Os perigos das Fake News na era da informação

Enviada em 06/10/2020

É irrefutável que com à popularização da internet nos anos 2000, houve o surgimento de um novo serviço de comunicação, as redes sociais. Entretanto, juntamente com esse avanço, apareceu também a disseminação de notícias falsas, mais conhecidas como ‘‘Fake news’’. Sendo possível identificar o aumento dessas situações na época de eleição, por exemplo, e no crescimento dos sites de fofocas.

De acordo com a Constituição de 1988, todo ser humano tem o direito de se expressar, isso é, de expressar a sua opinião e do que não concorda. Entretanto, com a propagação das ‘‘Fake news’’ esse direito tem estado cada vez mais distante, já que, grande parte da população compartilha e espalha as notícias falsas, o que consequentemente acaba manipulando  e distorcendo a história para que a pessoa citada saia como errada, ou até mesmo que a situação esteja diferente do que realmente é. Pode-se citar como exemplo às eleições de 2018 para Presidente da República do Brasil, onde circularam inúmeras informações falsas nas redes sociais, como forma de manipular a opinião do outro e fazê-lo concordar com a opinião de quem cria, espalha e distorce os fatos. Sendo possível, identificar essa situação no documentário ‘‘Fake news: Baseado em fatos reais’’, onde é explicado o motivo por trás da proliferação das notícias falsas.

Dessa mesma maneira, os sites de fofocas também cooperam para a disseminação de ‘‘Fake news’’. Segundo o filósofo Friedrich Nietzsche: ‘‘Não há fatos, apenas interpretações’’. Ao analisar o pensamento e compará-lo com á situação abordada, é plausível dizer que os sites de fofocas espalham notícias falsas, por meio de postagens nas redes sociais, utiliza-se, por exemplo, frases impactantes que não tem nenhuma relação com o assunto abordado, simplesmente para ganharem visibilidade e fama, já que acabam chamando a atenção das pessoas. Criam, também, vários boatos de celebridades, como até mesmo á morte deles. Sendo possível citar o caso de Tiago Leifert, que foi vítima de um boato que teria sofrido um acidente trágico, o que não era verdade.

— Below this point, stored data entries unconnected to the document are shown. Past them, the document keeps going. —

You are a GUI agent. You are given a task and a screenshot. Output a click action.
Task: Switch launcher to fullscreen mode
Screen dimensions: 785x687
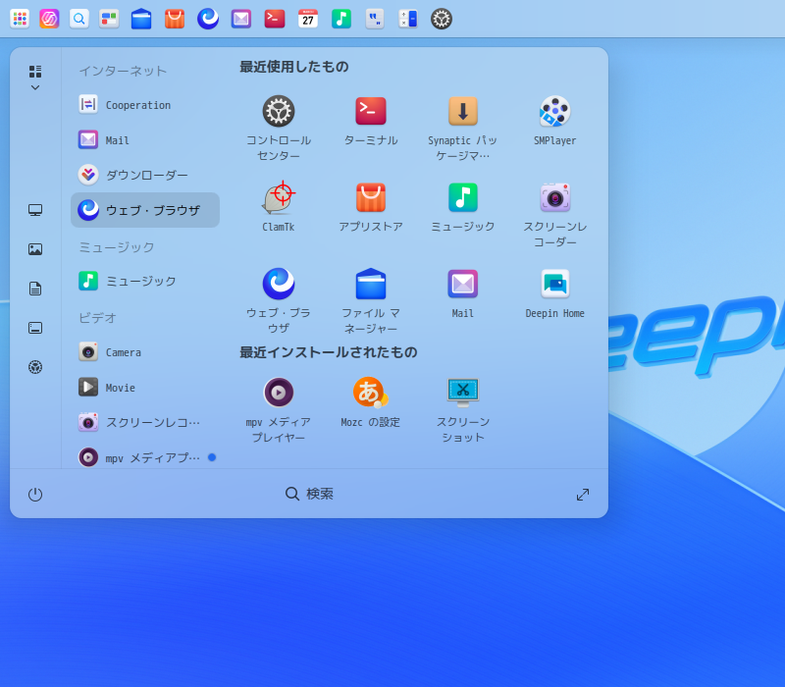(583, 495)
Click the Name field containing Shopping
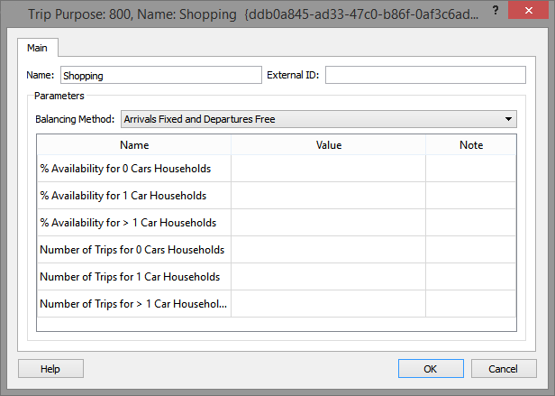This screenshot has width=555, height=396. [x=159, y=76]
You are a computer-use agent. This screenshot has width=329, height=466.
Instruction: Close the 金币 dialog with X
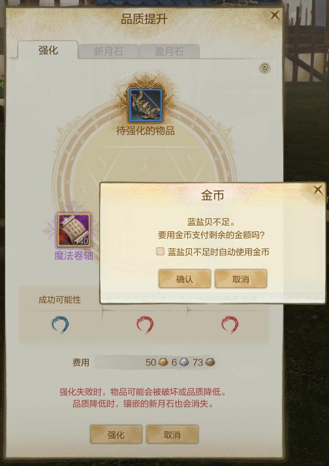coord(318,190)
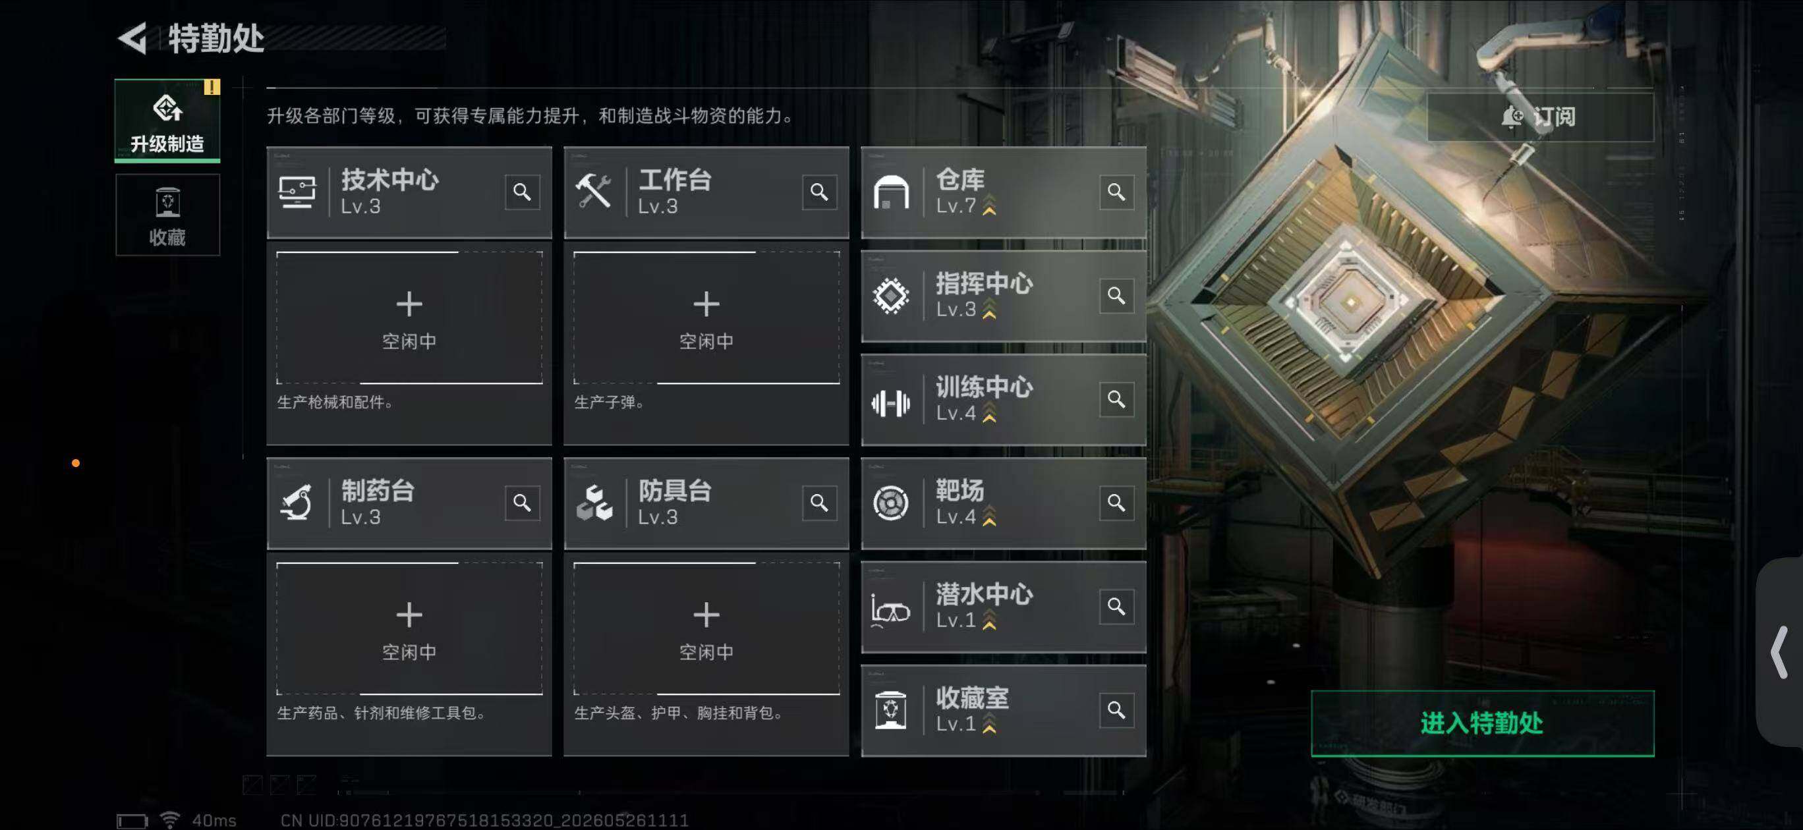Start production in 制药台 idle slot
1803x830 pixels.
pos(409,628)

Contudo, tendo em vista a realidade enfrentada pela população, é essencial que o Governo Federal crie campanhas digitais, tanto por propagandas em TV aberta tanto em redes sociais, como forma de alertar os cidadãos sobre os perigos de compartilhar às ‘‘Fake news’’ e incentivar à busca por informações verídicas, pesquisando, então, ás fontes verdadeiras por trás das notícias. Sendo viável também,  que às escolas ensinem os alunos a terem pensamento crítico e que eles possuem direito de se expressar, tendo como consequência a garantia de que eles terão seus direitos e a diminuição da disseminação das ‘‘Fake news’’.